We shall start, nonetheless, with a picture setting out the straight facts on the US dollar market value of China’s foreign reserves. It confirms that they have indeed risen by US$17 billion over the last two months after having plummeted by US$791 billion since mid-2014. It’s not much but it’s a start, say the optimists.
And here come my quibbles. First, more than half of that tiny increase is made up by revaluation of gold reserves. There has been no change in the size of the country’s physical gold reserves but the price of gold has gone up sharply since mid-December and the reserve numbers have been adjusted up for it.
Next, we get the almighty US dollar, which hasn’t been quite so almighty this year.
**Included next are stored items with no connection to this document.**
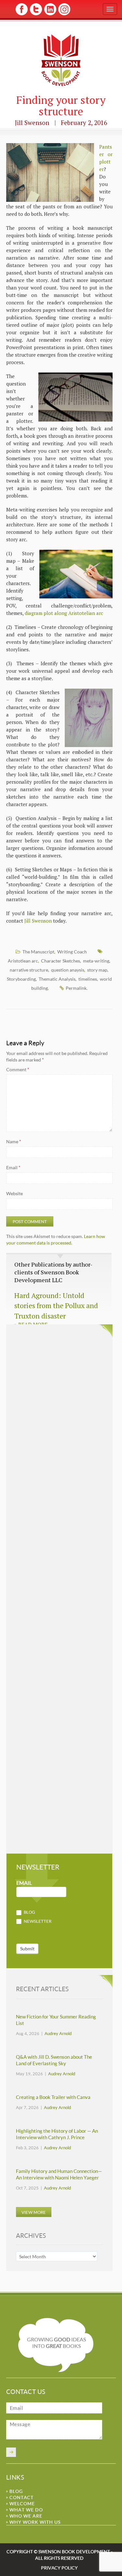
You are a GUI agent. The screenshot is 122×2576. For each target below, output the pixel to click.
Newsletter (37, 1921)
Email (13, 1167)
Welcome (22, 2503)
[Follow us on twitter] (36, 14)
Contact (21, 2497)
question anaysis (67, 970)
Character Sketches (60, 960)
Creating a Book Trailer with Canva (53, 2097)
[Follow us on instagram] (64, 14)
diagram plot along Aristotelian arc (64, 613)
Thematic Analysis (57, 979)
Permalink (76, 988)
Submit (27, 1948)
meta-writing (96, 960)
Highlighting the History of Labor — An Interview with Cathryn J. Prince (57, 2134)
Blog (29, 1912)
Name (13, 1141)
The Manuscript (38, 951)
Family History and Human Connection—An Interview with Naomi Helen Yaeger (59, 2174)
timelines (87, 979)
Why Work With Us (35, 2522)
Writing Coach (72, 951)
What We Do (26, 2509)
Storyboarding (21, 979)
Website (14, 1193)
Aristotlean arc (23, 960)
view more (33, 2212)
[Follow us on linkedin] (50, 14)
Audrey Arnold (58, 2033)
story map (97, 970)
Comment (17, 1069)
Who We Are (25, 2516)
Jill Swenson (38, 920)
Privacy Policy (59, 2567)
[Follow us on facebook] (22, 14)
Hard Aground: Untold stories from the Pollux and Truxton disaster (56, 1305)
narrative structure (29, 970)
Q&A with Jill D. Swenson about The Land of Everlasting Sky (54, 2060)
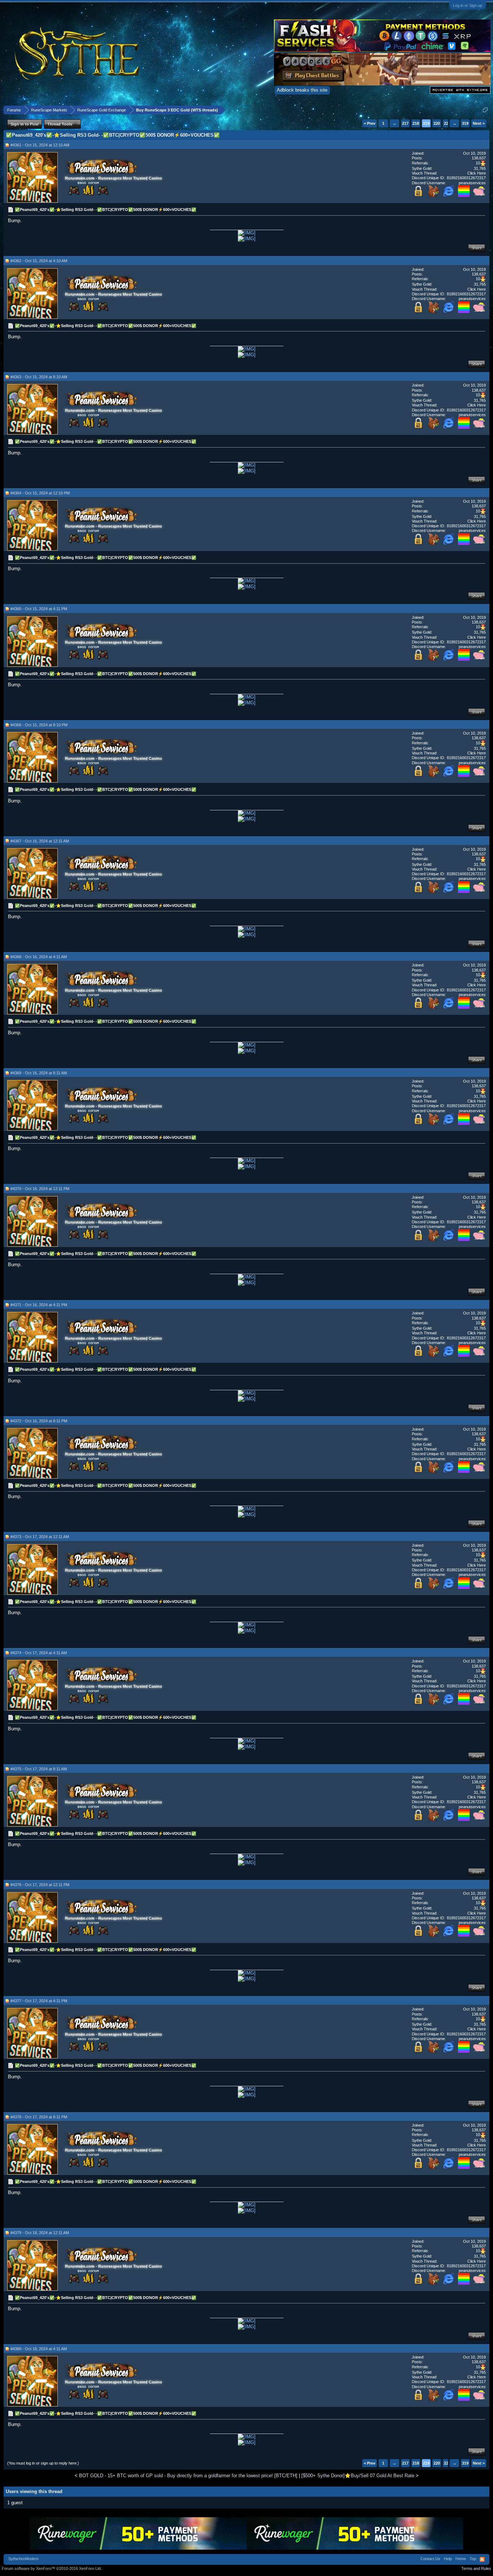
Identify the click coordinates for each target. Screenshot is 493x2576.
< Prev (369, 123)
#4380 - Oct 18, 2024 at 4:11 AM (38, 2349)
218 (416, 123)
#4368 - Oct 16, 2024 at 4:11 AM (38, 957)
On its trade weighted index for major trading partners it has declined by about 7 per cent since the end of last year.
This makes a difference to China’s foreign reserves because they are stated in US dollar terms although they have been diversified in recent years to incorporate investment in other currencies. If the US dollar is down against these currencies, then investments in these currencies are up in US dollar terms.
I cannot give you the exact numbers for this valuation effect as they are not published but I can tell you that the central bank’s statement of its foreign exchange holdings in yuan terms does not show an upward bounce so far this year. The decline continues in the central bank’s books.
And then, most important of all, bear in mind that all the money made through an enormous current account surplus is moving right back out of the country again as capital outflow. The foreign reserve figures do not show you this. They only show you the net effect at the end of the day.
Thus here comes my second chart. Take all private capital movements, including errors and omissions in the balance of payments, as these are generally regarded as capital flows, and what you see is a net capital outflow running at a record US$680 billion a year.
Thus let’s not indulge ourselves in too many words of comfort just yet. Capital flight is still a very big feature of China’s economy.